Dodgy Fire Door of the Year awarded to mystery care home

Setting the standard

Possibly the worst example of fire door safety in the UK has gained the dubious honour of ‘Dodgy Fire Door of the Year’ from safety campaigner Theodore Firedoor.

The photo of a fire door in an undisclosed care home location exposes the worst type of ‘adaptation’. Part of the door has been neatly cut away in order to fit a stair lift, rendering the fire door completely useless. This fire door would offer no protection for the building users and a fire would spread rapidly.

Like this one, more than 40 photos of dodgy fire doors were submitted to the Theodore Firedoor Facebook page last year. As well as the ‘winning’ monstrosity, two badly damaged fire doors in a hotel and a hospital also stood out in the Top 3 most shocking pictures to be received in 2013. 

The hotel fire door had sustained repeated damage to the door leaf and was missing any intumescent seal. In the event of a fire, intumescent seals expand and seal the allowed gap between the door and frame. This fire door would provide little or no protection to a hotel full of guests.

The hospital fire door had obviously been repeatedly damaged due to the high volume of traffic passing through. It was damaged down to the core; in the event of a fire its effectiveness would be greatly compromised.

The Theodore Firedoor campaign was launched by the Fire Door Inspection Scheme (FDIS) last April to publicise the widespread problems of ill-fitting, damaged and poorly maintained fire doors.

Theodore Firedoor lives on Facebook, Twitter and YouTube and encourages sharing of dodgy fire door information across these social media channels.  His video of appalling fire door maintenance at a city hospital last summer has already attracted more than 2,000 views.

Neil Ashdown, manager of FDIS, said:

“Of course the consequences of such poor fire door maintenance are much greater than just getting a photo posted onto Facebook.  Theodore Firedoor has made visible an epidemic of dodgy fire doors in all sorts of buildings and across all parts of the UK, and where such safety breaches occur, prosecutions are sure to follow.

“The number of prosecutions we are seeing shows a frightening lack of awareness among building owners about their responsibilities under the Regulatory Reform (Fire Safety) Order, or RRO as it is often known. Dodgy fire doors are usually just one of many signs of fire safety negligence.
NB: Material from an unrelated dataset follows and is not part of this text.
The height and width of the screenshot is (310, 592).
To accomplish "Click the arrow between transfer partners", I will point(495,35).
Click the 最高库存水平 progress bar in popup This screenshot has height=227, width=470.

“This matches the experience of FDIS Certificated Inspectors who are now providing professional fire door inspection services to a wide range of clients in England. Thankfully FDIS inspectors are much in demand and are helping to transform knowledge and understanding about the critical role of fire doors and how they can save lives and protect property. FDIS Inspectors can carry out on-site inspections of installed fire doors in existing or new buildings. This is an essential part of any fire risk assessment required by law to be done by a building’s Responsible Person.”
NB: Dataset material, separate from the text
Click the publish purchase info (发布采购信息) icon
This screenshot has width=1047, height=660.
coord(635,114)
Analysis by FDIS of the RRO prosecutions last year suggests that ill-informed or negligent property owners are more likely than ever to receive large fines or even significant prison sentences. Courts are able to hand out unlimited fines and up to two years in jail. 

The most frequent fire door offenders in 2013 were small business owners running rented accommodation above shops and landlords operating houses in multiple occupation.   However, the largest fine issued in 2013 was £50,000 to the owner of a college in Malvern which the judge said had “woefully inadequate” fire safety measures that included “non-functional fire doors in student sleeping areas”. 

The longest prison sentence was a 15 month suspended sentence given to the owner of a takeaway in Croydon who was found guilty of committing a string of fire safety offences in his premises including no fire doors to the bedrooms on the first and second floors.  The owner was also fined £40,000 and ordered to do 100 hours of unpaid work. 

The most tragic case resulted in the death of a seven year old boy in one of many properties without fire doors owned by a landlord in Kettering.  The landlord was jailed for nine months and also ordered to pay £7,500 in costs.
Other cases included:

  • An HMO landlord in Blackpool who was fined £36,000 plus costs of £7,000 after admitting 10 breaches of the Fire Safety Order including fire doors that did not close properly. 
  • Fine of £48,000 for owners of a nursing home in Liverpool for putting the safety of elderly residents at risk with various actions including “having wedged-open and defective fire doors”. 
  • A £12,000 fine for a Blackpool Indian takeaway boss in a case that cited “inadequate fire doors”.
  • A four month suspended prison sentence and a £30,000 fine for the former director of a health spa in Clapham for breaking fire safety regulations including having no fire doors on the ground floor and no self-closing doors leading onto the buildings escape routes. 

Neil Ashdown urges building owners, including landlords, care homes, hotels and hospitals, to use the services of a FDIS inspector:

“An FDIS Certificated Inspector will carry out a fully comprehensive inspection of all your fire doors, well documented with recommendations for remedial guidance if called for. This help and guidance is invaluable when compiling the overall risk assessment for the building.”

Inspectors can be found at:

In the meantime, the Theodore Firedoor campaign is continuing in 2014 and will publish more pictures of dodgy fire doors.